Her grandfather looked at her surprised and puzzled.

‘Granny and I think you can tell a lot about someone by the books they read,’ she said to him. ‘He’d been making notes on something when I arrived. That’s how he gave himself away. There was a fresh page lying on the floor. But I couldn’t read it. It was in Irish.’

‘Did your friend Thomas speak Irish?’ John asked abruptly.

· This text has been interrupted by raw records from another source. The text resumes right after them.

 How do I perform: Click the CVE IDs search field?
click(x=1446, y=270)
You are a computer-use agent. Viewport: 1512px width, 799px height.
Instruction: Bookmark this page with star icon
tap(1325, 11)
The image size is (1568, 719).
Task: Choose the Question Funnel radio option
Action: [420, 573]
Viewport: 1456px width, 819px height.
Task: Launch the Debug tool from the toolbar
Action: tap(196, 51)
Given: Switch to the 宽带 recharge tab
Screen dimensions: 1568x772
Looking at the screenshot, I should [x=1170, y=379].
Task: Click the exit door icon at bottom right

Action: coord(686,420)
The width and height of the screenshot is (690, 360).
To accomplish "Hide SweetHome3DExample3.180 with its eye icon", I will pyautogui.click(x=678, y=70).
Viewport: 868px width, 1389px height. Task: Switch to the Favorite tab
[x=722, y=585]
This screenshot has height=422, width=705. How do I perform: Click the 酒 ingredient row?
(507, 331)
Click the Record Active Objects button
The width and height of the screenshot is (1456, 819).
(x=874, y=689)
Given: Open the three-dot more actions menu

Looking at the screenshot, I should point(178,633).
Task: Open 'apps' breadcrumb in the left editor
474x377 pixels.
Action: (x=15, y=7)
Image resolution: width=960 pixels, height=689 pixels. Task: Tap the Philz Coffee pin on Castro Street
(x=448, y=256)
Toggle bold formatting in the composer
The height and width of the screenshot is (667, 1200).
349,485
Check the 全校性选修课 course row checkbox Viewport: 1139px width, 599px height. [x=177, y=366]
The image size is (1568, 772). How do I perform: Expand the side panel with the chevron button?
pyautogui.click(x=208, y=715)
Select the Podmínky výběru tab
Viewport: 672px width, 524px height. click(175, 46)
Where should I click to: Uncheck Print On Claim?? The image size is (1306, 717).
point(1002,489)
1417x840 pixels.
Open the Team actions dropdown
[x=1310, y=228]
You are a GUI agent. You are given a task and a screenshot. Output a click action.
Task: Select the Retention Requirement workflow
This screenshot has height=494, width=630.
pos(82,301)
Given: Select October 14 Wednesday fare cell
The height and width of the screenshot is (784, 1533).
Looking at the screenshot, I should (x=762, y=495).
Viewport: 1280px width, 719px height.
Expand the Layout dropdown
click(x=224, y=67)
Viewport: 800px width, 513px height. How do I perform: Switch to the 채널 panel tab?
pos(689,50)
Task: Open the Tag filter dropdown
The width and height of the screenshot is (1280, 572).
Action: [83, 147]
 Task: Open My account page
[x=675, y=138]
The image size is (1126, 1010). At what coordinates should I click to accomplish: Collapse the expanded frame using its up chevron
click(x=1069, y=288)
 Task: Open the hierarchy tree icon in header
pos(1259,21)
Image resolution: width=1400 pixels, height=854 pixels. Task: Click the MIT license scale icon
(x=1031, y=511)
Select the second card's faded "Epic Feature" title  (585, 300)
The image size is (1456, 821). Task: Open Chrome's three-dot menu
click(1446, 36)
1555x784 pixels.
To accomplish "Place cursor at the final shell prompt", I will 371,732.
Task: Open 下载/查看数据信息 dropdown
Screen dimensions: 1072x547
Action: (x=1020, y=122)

‘No, he didn’t,’ Rose replied, shaking her head. ‘I’m quite sure of that. But his son might well have learnt it in Land League days. There was a big revival then. Teachers going round the country giving classes in schools and halls. My Sam taught now and again when he was very short of money. Did Patrick mention his father?’ she asked suddenly.

Rosie shook her head and they fell silent again as a young man came to offer them further thick slices of roast beef and yet more roast potatoes.

‘I can think of someone who could do damage to that salver of beef,’ John commented grimly, as they declined second helpings and saw the loaded serving dish being carried away.